I've decreased starting k value for the mbg from default 1K (--base-k 101 --window 70 was the most extreme, corresponding to the figure attached), and the graph is still pretty bad but waaay more continuous. Some of those connections have really low coverage, but I have no idea whether they are correct

So, I'd say that for this protocol the problem is not that resulting reads are short(N50 10K is pretty OK), but coverage and read breaks seems to be really uneven. I do not know what can we do to improve graph with such data, and without decent graph we are not able to do decent phasing.

mbg100

ksenia-krasheninnikova commented 2 months ago

When you say read breaks do you mean breaks in coverage along the genome?

Thank you for giving it a try!

Dmitry-Antipov commented 2 months ago

Yes. Possibly some regions were not amplified well?

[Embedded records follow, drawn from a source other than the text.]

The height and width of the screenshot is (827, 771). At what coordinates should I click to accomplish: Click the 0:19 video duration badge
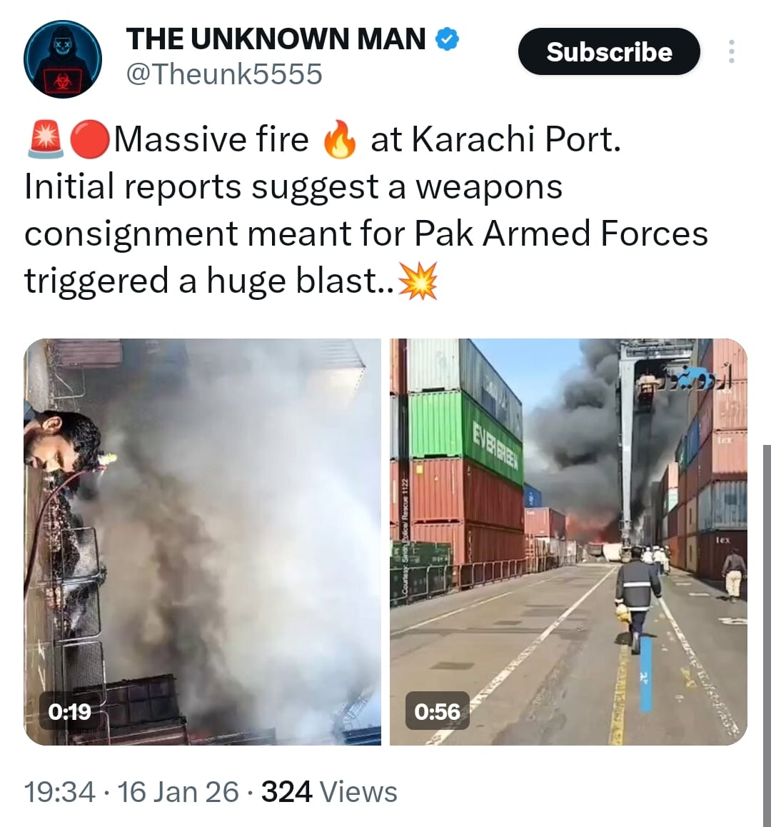(70, 711)
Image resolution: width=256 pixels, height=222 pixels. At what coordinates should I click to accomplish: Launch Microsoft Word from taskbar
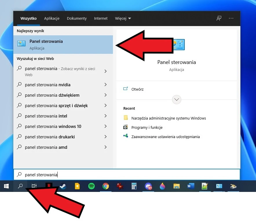tap(191, 186)
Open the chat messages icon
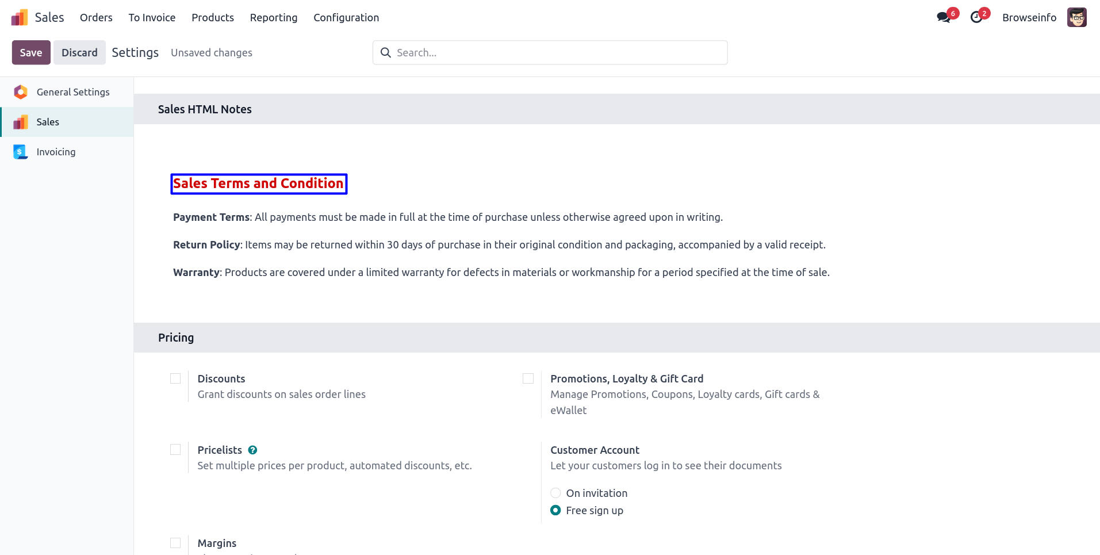This screenshot has height=555, width=1100. 943,17
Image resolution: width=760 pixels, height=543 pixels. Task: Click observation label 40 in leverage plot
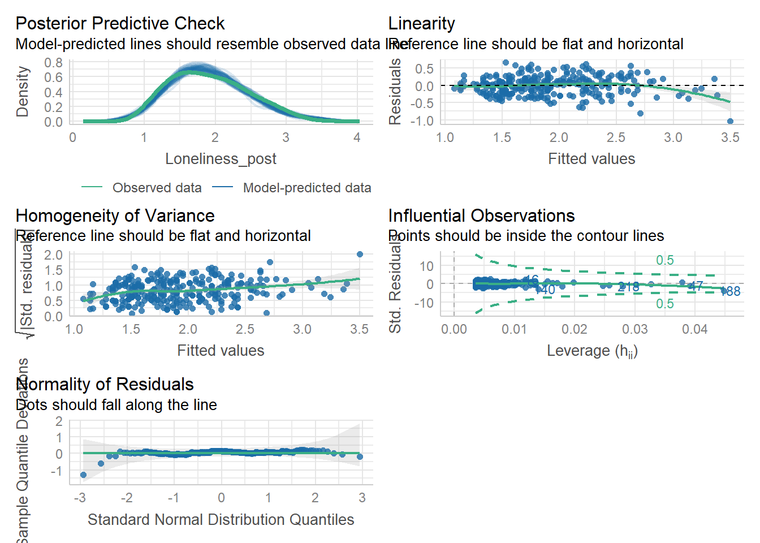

I'm attaching kmer counting stats (hifi reads, meryl counter, k=63, homopolymer compressed) Although there are clear peaks around 80x ("haploid" coverage) and 160x coverage, there are lots of kmers with frequency more than 3 (so very likely not erroneous), but way less than haploid peak value.

63.stats.txt

ksenia-krasheninnikova commented 1 month ago

Yes, ULI data can have some sequencing drop-outs which have been observed in genomic regions that can fold in hairpin structures. I believe it can cause graph fragmentation in this case.

I don't think that the abundance of kmers around 3X and 4X is necessarily related to ULI protocol. It can also correspond to genomic repeats. The attached genomescope profile has pronounced peaks at higher coverages and it was build on a data produced with standard PacBio protocol for Dalopius marginatus

Dmitry-Antipov commented 1 month ago

3x(haploid coverage) and 4X are not a problem, I was speaking about coverage just 3 and higher. A bit strange that meryl's diagram (for k=63 but still) looked so different, with way more kmers not in the peaks but in the dip before haploid coverage peak. But anyway, if you know a biological reason for the coverage drop then it's likely the real problem, and we can not do anything on verkko's side.

Possibly a "diploid" Hi-C scaffolding (I mean doing both scaffolding and phasing simultaneously) can provide better scaffolds for such samples, but I do not know any existing tool to recommend.

ksenia-krasheninnikova commented 1 month ago

Thank you. We will probably try verkko on some other datasets in the future. Will keep in mind that it may perform better on the sequencing from standard PacBio libraries.